I was always interested by the name “map reduce” since two years ago when I first heard this term. But I’ve never put any effor to know the concept until Chris mentioned it in class because it will be on the next exam so I figured I’d better figure out what is going on before it was too late. Just kidding:) But map reduce does borrows a lot of characteristics from traditional relational databases even though many useful and important features in RDBMS are elinimated from the map reduce system. You can check this long list of roasts on map reduce here.

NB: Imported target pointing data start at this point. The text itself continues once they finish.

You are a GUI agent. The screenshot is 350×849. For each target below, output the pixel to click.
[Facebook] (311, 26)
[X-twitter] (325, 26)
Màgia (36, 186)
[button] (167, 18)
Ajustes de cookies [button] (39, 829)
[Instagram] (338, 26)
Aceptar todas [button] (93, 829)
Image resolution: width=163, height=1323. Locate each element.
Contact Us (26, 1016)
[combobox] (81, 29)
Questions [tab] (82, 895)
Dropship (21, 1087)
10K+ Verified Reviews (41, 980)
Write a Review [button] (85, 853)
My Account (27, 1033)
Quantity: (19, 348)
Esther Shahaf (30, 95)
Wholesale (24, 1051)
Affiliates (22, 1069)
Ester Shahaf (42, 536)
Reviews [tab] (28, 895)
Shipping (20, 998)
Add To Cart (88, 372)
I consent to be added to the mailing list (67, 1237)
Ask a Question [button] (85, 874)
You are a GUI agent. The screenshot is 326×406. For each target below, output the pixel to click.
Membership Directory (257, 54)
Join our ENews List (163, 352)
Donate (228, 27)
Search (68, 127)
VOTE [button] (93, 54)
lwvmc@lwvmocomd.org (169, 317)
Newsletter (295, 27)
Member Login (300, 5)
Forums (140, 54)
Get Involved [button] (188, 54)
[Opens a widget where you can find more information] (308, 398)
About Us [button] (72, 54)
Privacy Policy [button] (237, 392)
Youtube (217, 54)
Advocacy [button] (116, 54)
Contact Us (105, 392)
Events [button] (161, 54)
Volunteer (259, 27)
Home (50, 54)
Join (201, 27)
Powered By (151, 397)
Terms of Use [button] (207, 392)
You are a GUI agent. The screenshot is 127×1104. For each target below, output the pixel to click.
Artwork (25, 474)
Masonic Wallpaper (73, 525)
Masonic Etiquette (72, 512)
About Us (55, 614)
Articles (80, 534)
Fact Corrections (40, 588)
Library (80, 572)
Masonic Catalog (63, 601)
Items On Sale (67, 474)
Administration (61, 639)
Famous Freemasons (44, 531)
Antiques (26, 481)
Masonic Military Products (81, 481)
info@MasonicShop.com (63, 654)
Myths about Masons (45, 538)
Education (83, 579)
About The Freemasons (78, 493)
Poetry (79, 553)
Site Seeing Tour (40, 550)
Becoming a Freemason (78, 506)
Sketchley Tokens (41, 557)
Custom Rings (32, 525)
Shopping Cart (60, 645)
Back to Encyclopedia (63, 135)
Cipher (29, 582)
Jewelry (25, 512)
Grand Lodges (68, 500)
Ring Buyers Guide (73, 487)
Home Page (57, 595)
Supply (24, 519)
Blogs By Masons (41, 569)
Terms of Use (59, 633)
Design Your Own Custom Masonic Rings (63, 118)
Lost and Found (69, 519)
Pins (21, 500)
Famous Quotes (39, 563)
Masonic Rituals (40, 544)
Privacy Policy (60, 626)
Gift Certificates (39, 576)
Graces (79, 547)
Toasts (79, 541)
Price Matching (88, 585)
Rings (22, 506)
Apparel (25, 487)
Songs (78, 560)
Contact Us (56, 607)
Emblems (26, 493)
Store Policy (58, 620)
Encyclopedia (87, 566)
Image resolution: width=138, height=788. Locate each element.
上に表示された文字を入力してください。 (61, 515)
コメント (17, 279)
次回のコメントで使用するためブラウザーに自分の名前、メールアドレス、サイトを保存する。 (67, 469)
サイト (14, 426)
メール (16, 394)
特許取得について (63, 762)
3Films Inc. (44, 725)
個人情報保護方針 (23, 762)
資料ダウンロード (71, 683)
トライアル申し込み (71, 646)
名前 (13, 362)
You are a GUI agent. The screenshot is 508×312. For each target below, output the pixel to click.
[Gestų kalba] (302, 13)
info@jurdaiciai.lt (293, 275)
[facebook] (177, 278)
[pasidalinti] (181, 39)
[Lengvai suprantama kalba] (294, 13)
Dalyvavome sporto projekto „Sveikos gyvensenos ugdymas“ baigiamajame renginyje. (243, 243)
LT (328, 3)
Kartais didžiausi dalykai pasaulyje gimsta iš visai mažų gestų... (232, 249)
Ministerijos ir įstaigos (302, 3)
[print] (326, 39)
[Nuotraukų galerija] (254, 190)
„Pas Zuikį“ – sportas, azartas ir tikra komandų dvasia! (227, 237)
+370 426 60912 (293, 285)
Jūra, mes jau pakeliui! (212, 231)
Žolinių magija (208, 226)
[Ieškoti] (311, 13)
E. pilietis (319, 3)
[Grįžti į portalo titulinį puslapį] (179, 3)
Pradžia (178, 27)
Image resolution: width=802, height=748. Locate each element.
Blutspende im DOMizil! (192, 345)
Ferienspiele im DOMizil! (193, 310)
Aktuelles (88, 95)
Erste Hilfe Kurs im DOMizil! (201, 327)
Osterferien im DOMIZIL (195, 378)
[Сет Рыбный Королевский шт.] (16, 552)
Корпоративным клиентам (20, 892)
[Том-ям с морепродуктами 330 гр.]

But the intention of this post is not about roasting map reduce so if you absolutely resent how map reduce is such a disgrace to RDBMS you are in the wrong place. Essetnially, MapReduce is a programming model. Users need to define a map function that processes a key/value pair, producing a set of key/valuie pairs, then a reduce function will read these intermediate pair, merging pairs with the same intermediate key. It is important to realize the MapReduce is a programming model because it allows the programmers to follow this model without having to worry about the technical details needed to ensure the operations between clusters. In fact, the programming model is very easy to understand. Everything you need is already summarized in the name MapReduce.
Basically, the computation takes a set of pair/key values are input and output a set of pair/key values. The users write the map function which take an input pair and produce a set of intermediate key/value pairs(we will know why the output in intermediate). The MapReduce library takes all intermediate pairs and group the ones with the same key and pass them to the reduce function. The reduce function is also written by the user. It takes an intermediate key with a set of values corresponding to that key, merging those values in hope to form a smaller set of values. What it means is that the reduce function usually produces zero or just one output value. The intermediate values are supplied to reduce function via an iterator. There might be occasions where the memory doesn’t have enough space for all intermediate value and thus some values needs to be pushed to permenant storage.